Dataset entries

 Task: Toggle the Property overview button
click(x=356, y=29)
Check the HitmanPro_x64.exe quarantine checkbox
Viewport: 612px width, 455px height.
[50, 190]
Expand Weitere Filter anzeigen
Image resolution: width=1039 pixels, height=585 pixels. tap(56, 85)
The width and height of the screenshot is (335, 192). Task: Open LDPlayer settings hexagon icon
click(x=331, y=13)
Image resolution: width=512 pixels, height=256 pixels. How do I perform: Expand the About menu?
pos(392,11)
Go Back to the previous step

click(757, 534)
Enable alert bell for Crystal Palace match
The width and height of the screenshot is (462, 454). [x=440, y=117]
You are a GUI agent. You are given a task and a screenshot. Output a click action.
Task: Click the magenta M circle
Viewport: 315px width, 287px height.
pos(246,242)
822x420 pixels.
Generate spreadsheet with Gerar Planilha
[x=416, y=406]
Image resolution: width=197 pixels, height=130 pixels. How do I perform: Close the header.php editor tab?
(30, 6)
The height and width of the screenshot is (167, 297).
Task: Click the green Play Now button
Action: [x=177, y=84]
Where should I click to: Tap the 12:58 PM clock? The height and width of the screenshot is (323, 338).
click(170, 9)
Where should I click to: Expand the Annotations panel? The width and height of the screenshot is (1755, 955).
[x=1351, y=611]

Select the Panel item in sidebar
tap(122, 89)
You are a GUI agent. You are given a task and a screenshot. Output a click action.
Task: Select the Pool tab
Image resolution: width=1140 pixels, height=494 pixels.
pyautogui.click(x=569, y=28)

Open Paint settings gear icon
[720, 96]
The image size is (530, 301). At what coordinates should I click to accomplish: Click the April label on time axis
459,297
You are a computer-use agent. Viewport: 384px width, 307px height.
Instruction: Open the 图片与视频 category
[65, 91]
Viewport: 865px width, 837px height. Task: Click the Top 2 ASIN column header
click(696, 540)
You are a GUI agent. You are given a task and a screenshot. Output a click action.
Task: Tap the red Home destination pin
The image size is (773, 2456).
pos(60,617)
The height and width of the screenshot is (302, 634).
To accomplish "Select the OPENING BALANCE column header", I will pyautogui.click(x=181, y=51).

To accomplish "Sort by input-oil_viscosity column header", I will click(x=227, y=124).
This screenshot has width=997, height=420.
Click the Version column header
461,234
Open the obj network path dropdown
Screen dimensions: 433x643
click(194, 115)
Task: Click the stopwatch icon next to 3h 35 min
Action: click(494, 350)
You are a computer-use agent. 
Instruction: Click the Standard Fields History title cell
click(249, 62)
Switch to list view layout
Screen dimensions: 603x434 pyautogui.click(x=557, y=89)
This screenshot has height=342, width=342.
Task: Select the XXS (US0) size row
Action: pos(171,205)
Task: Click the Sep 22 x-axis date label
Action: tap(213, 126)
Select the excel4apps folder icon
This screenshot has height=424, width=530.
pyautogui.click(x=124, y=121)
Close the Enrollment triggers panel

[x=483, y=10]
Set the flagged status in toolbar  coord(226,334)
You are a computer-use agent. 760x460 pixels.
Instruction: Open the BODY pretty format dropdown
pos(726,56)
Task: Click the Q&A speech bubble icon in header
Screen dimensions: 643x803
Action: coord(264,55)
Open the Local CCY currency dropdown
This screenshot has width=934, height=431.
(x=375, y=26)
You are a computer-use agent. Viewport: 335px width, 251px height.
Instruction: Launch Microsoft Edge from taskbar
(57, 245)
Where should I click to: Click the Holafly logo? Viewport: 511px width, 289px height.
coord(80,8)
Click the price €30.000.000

## Problem
Where the word "computer" appears in a line of the entries, copy that line.

## Solved problem
You are a computer-use agent. Viewport: 384px width, 307px height.
You are a computer-use agent. 
You are a computer-use agent. 760x460 pixels.
You are a computer-use agent. Viewport: 335px width, 251px height.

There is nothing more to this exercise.